Uno sguardo, un gesto, una voce che racconta un primo incontro al tempo passato. Brenda è al centro, guardata, descritta. Il personaggio che parla in prima persona (ancora senza nome come è tipico delle situazioni narrative in cui c’è un “io” che racconta (nota 1) semplicemente osserva – i verbi di azione sono tutti a carico di Brenda, che chiede, avanza, si tuffa, ritorna nuotando, scivola vicino al nostro narratore, lo ringrazia, si riprende gli occhiali, si allontana, inforca gli occhiali e si risistema il costume. La centralità di Brenda in questa apertura sembra inequivocabile. E certo non voglio negarla. E’ importante, però, non lasciarsi scappare la fondamentale “attività” del personaggio che descrive questo primo incontro (promessa di una storia che è destinata a proseguire altrimenti la scena sarebbe stata introdotta da “l’unica volta”): l’esistenza di Brenda dipende in maniera assoluta da questo personaggio che ce la racconta. Molto semplicemente, Brenda per noi esiste perchè questo “io” ce ne parla (nota 2). Da un lato, è da subito evidente per il lettore attento che il narratore mescola alle sue prime impressioni su Brenda anche informazioni che possiamo presupporre acquisirà più avanti nella loro amicizia/relazione (non possiamo ancora sbilanciarci su questo anche se la chiusura del paragrafo è una chiara indicazione di quanto colpo abbia fatto la ragazza sul nostro narratore): mi riferisco, per esempio, a quel “miope com’era” che facciamo fatica ad immaginare sia immediatamente evidente in due gesti. Dall’altro, a ben vedere, percepiamo che il narratore ci mette del suo, cioè colora la sua descrizione: mi riferisco alla similitudine tra la testa di Brenda appena uscita dall’acqua e “una rosa dal lungo stelo.”
Il paragrafo si chiude (nota 3) con un gesto da parte di Brenda che “rimescola” il sangue di colui che ci racconta la scena e possiamo presupporre, l’intera storia.
La chiusura del paragrafo sembra suggerire che la telefonata dipende da questo rimescolamento provocato a sua volta da un gesto che nella sua banalità (lo riconosciamo assolutamente come normale, se non addirittura come tipico) non può che farci pensare (siamo pur sempre in apertura e quindi in un contesto di alta significatività delle scelte autoriali) ad una traiettoria tematica: la carne che si scopre, la fisicità di due giovani tutta da gestire alla fine degli anni cinquanta.
Completamente opaco il titolo. C’entra l’America, c’entra un addio, qualcosa che è passato e non torna? Non ci resta che leggere.

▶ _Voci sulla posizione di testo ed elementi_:
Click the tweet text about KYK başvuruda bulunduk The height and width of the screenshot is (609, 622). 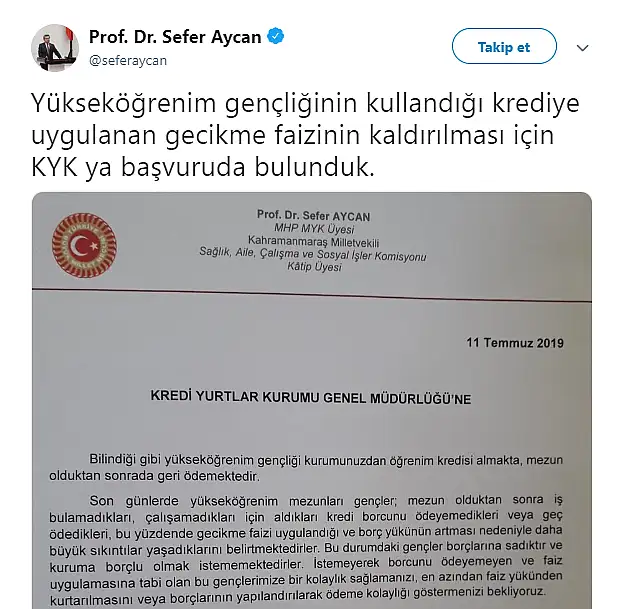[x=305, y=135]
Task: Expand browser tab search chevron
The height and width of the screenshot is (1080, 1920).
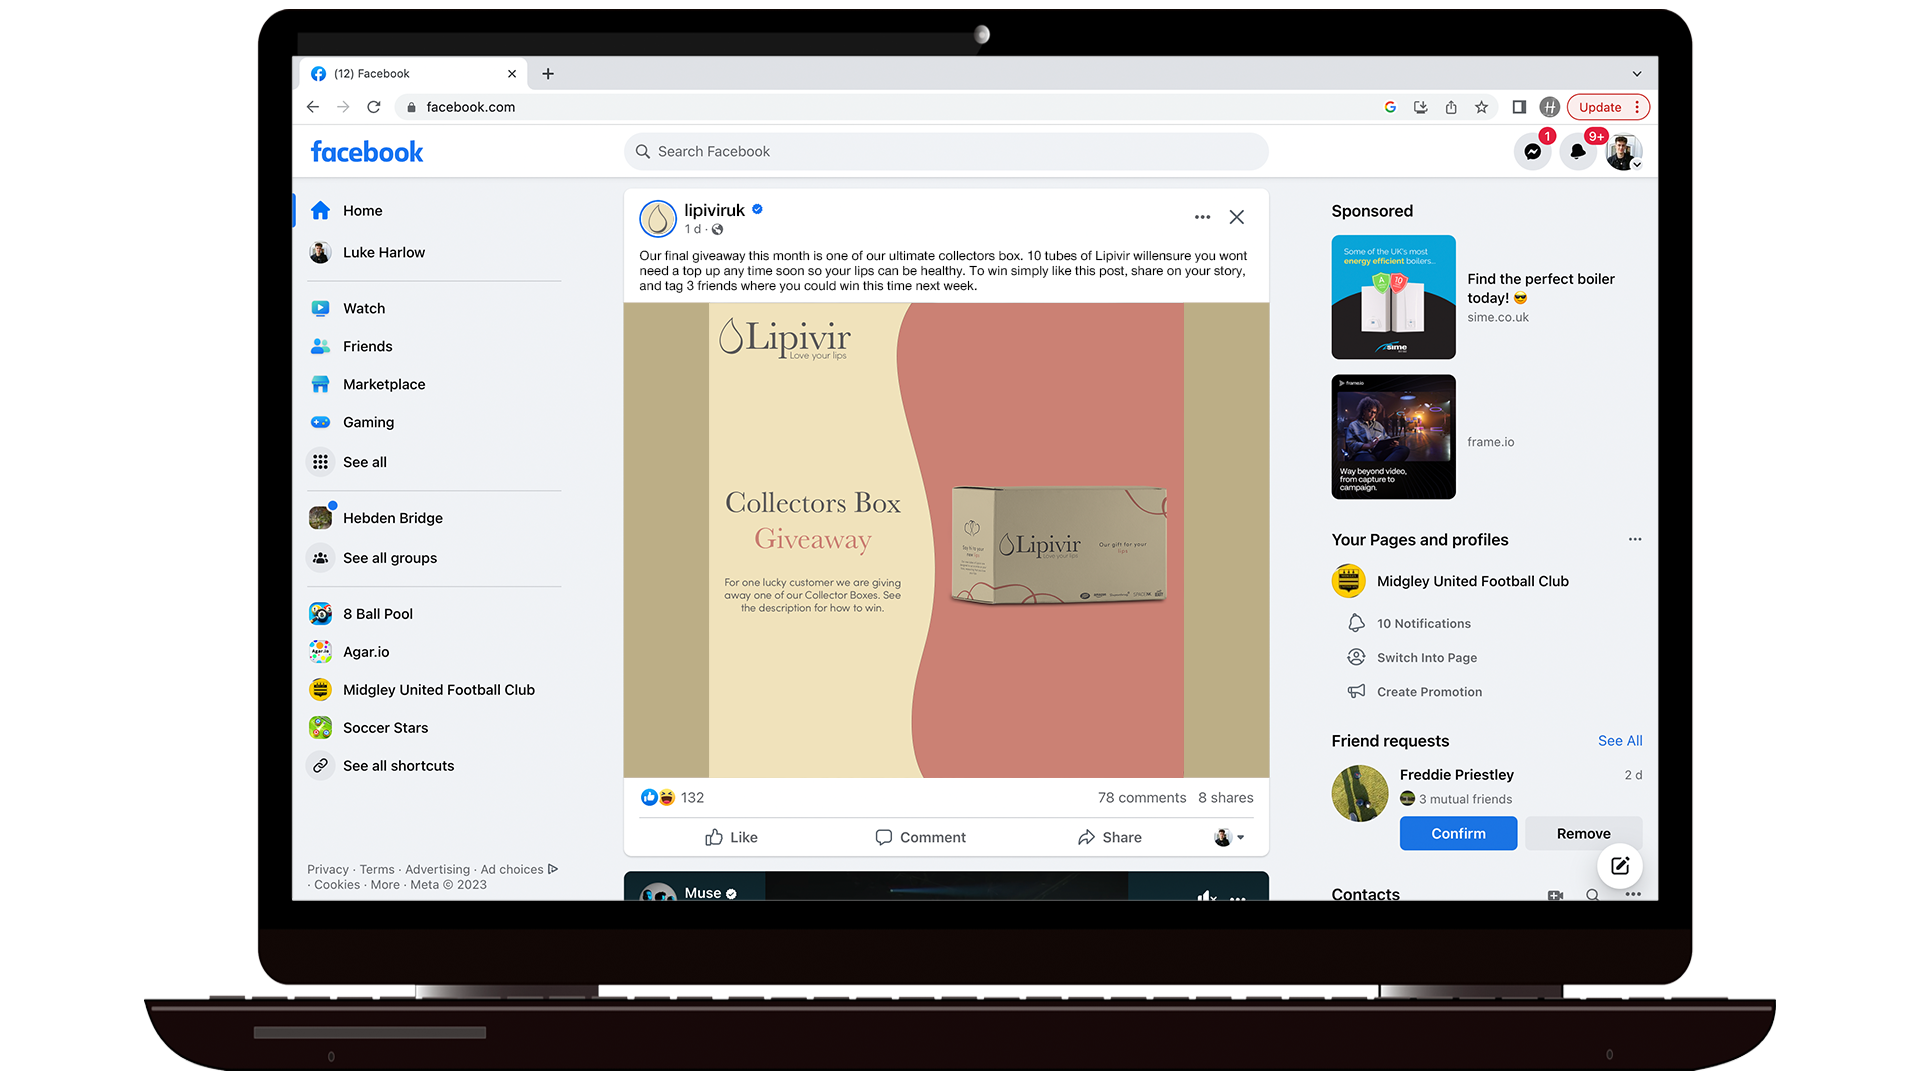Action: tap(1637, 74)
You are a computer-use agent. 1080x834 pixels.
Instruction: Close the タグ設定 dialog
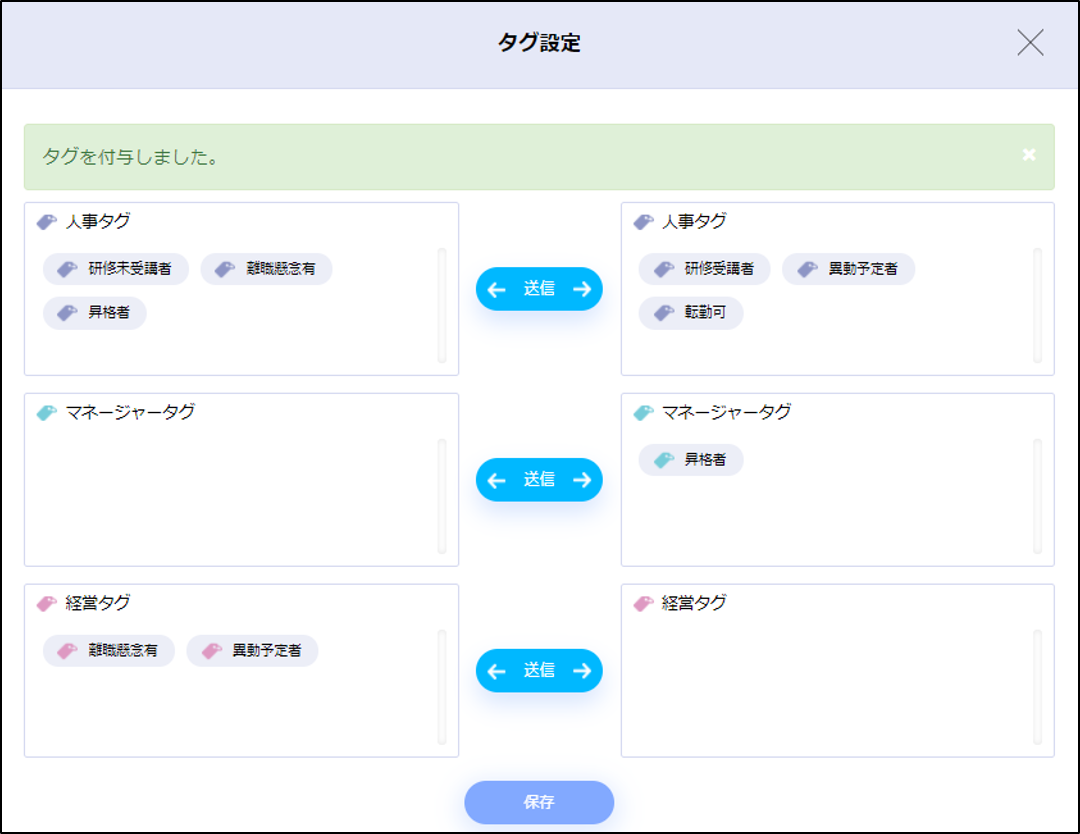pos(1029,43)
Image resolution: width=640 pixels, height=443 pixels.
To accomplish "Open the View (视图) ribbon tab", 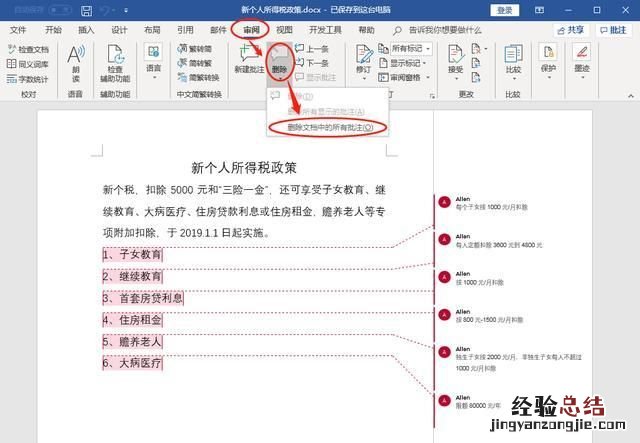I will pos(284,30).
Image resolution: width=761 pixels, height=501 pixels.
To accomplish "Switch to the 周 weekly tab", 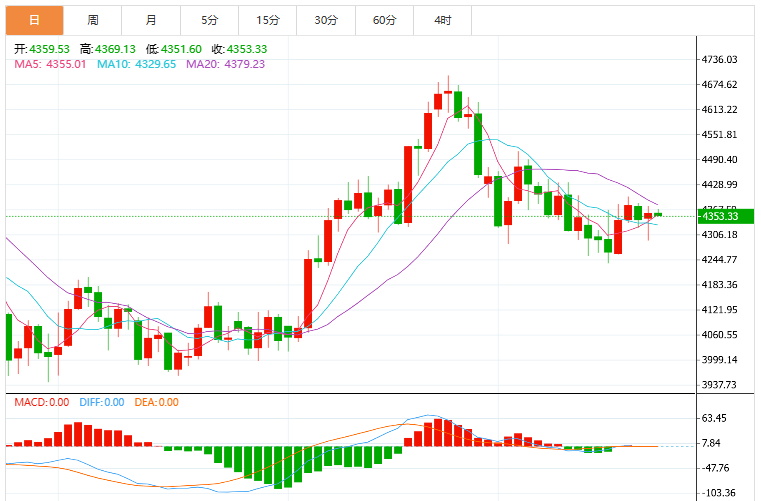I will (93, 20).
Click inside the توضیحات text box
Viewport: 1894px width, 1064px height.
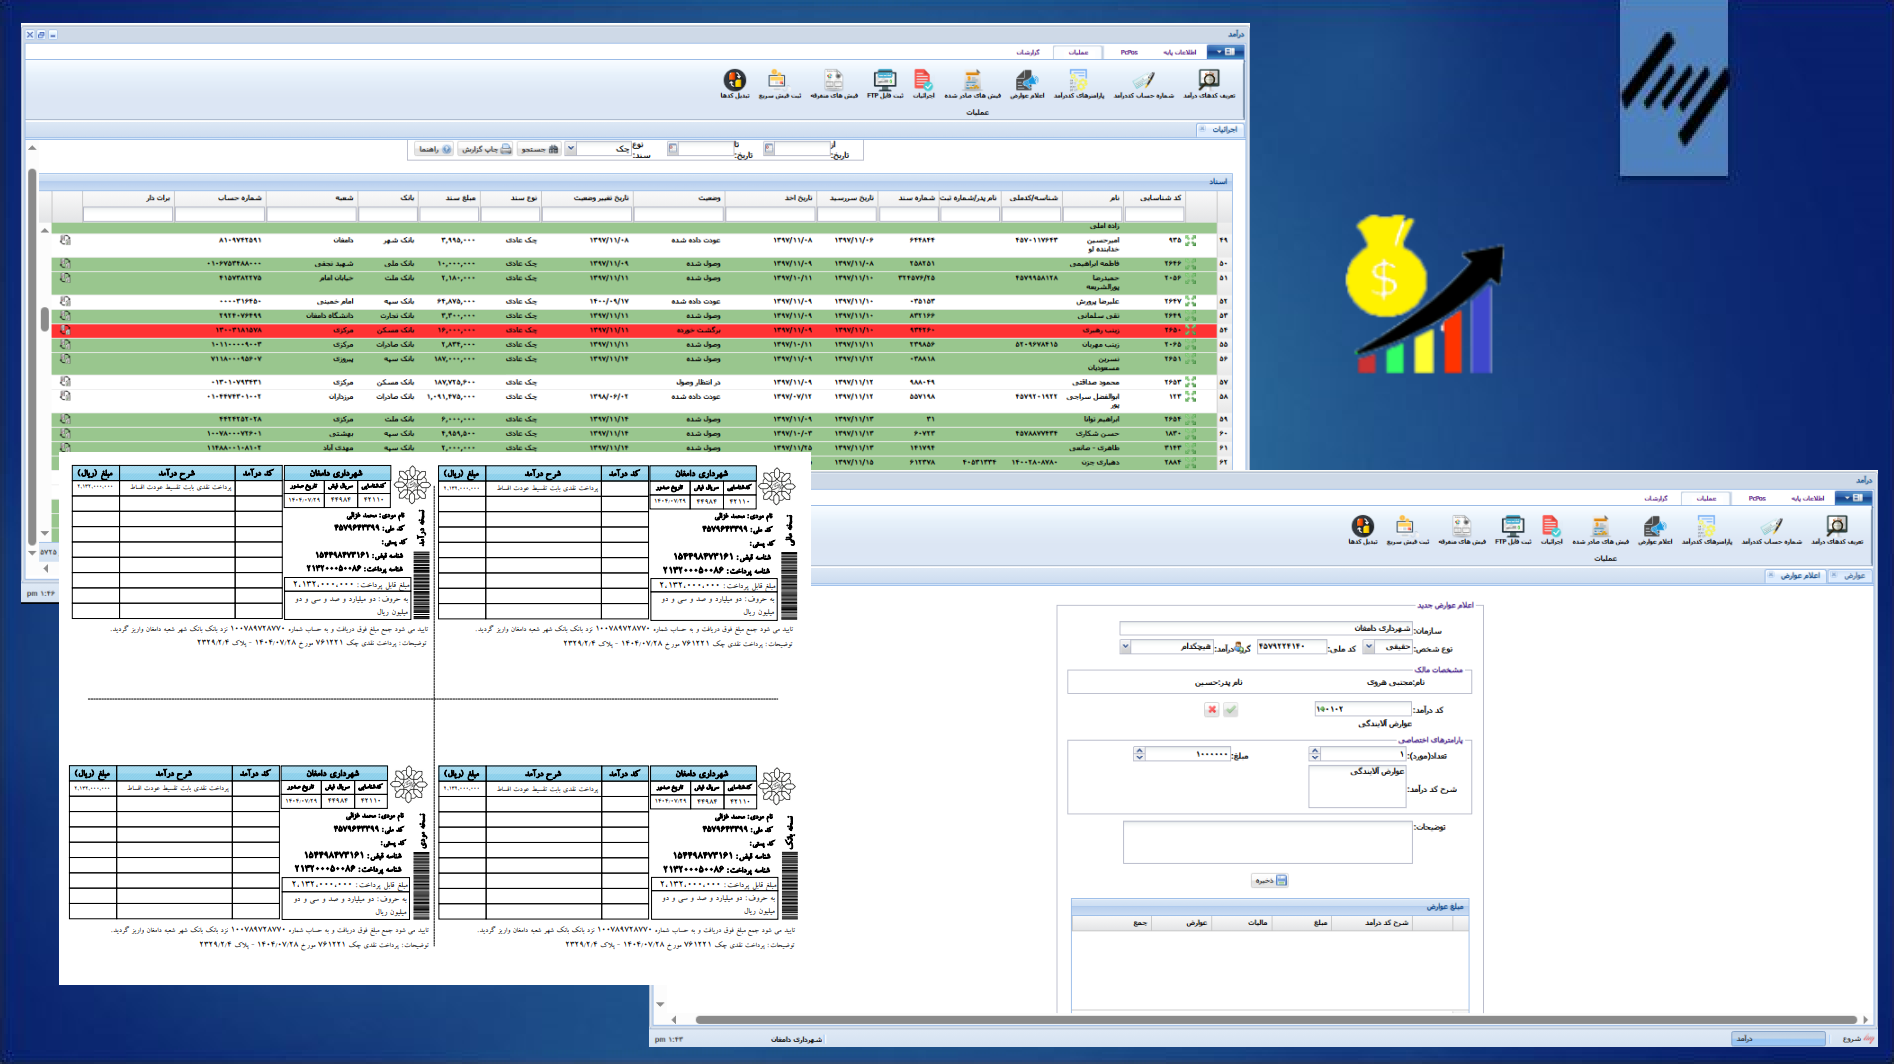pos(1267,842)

▶ _BREVE ESERCIZIO 1_: Trascrivi fedelmente il passo dell'analisi dell'incontro con Brenda che comincia con le parole contenenti "La chiusura del paragrafo sembra" e termina con "degli anni cinquanta.".
▶ _BREVE ESERCIZIO 2_: Porta avanti l'analisi dell'incontro con Brenda, riprendendo subito dopo la sua ultima frase.
Non occorre consultare l'elenco.

▶ _RISPOSTA AL COMPITO 1_:
La chiusura del paragrafo sembra suggerire che la telefonata dipende da questo rimescolamento provocato a sua volta da un gesto che nella sua banalità (lo riconosciamo assolutamente come normale, se non addirittura come tipico) non può che farci pensare (siamo pur sempre in apertura e quindi in un contesto di alta significatività delle scelte autoriali) ad una traiettoria tematica: la carne che si scopre, la fisicità di due giovani tutta da gestire alla fine degli anni cinquanta.

▶ _RISPOSTA AL COMPITO 2_:
Note
1. sui nomi dei narratori di prima persona
Se io parlo, tipicamente, non mi chiamo, cioè non dico il mio nome. Stessa cosa nelle storie quando il narratore parla in prima persona. A meno che l’autore non abbia un motivo particolare per lasciare il suo narratore senza nome (un esempio celebre della letteratura americana del novecento è Invisible Man di Ralph Ellison), il nome ci verrà rivelato alla prima occasione utile – il trucco classico è un dialogo in cui il narratore viene chiamato per nome, e voila, il gioco è fatto! Detto questo, non posso che citare un famosissimo controesempio: “Call me Ishmael” apre Moby Dick, il capolavoro di Herman Melville.
2. sull’esistenza dei personaggi
Nonostante ci affezioniamo ai personaggi dei libri che ci piacciono e patiamo e sorridiamo con loro, nonostante ci dispiaccia salutarli quando il libro finisce, nonostante, in sintesi, proviamo per loro quello che proviamo per le persone reali, i personaggi dei libri sono … di carta, cioè non esistono.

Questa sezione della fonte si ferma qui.